Jamie was shaking his head; he wasn’t fooled. ‘You won’t,’ he said. ‘If you could, you’d have already done it.’

He raised his hand and thrust the lighter towards the car.

‘Jamie,’ Alex said, taking another step forward. ‘Listen to me. David North lost a daughter too. He could be here now, the same as you – don’t you think he feels exactly the way you do? But that’s not what Keira would want. She wouldn’t want her father to end up in prison because of something someone else was responsible for. And neither would your child.’

Jamie met her eye, his arm still outstretched towards the car; his hand still shaking around the lighter.

‘Do the right thing, Jamie, please. This isn’t you … you know it’s not.’

The lighter fell from his hand and the young man dropped against the car before sinking to the ground, his body weighted down by his grief.

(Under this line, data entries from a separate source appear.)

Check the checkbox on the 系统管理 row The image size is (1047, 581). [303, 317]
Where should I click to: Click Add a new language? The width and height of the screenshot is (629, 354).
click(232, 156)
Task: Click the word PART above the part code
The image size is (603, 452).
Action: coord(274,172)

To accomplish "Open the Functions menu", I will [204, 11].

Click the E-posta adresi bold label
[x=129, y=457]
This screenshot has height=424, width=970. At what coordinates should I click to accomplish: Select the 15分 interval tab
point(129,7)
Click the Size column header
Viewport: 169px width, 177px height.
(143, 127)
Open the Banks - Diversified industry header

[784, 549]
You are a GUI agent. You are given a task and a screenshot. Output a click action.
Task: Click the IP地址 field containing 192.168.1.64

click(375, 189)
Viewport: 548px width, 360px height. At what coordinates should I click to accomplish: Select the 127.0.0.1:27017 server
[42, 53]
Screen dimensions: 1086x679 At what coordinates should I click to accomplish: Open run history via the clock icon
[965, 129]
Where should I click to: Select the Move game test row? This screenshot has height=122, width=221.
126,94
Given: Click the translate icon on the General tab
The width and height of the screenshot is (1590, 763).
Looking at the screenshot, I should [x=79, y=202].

As the other officers rushed to handcuff him and retrieve the lighter, Alex hurried to the boot of the car. She released the lid and looked down at Isobel, curled into a foetal position and poised to kick out her legs again. Her black eye make-up ran in thick smears down her bruised cheeks and there was blood at her temple where Jamie had hit her.

Chloe’s words echoed, and for the briefest of moments – so fleeting it might have been easy to miss it – Alex felt pity for the girl. Then she remembered everything she’d done, and the moment passed, lost to the sudden stillness of the night air.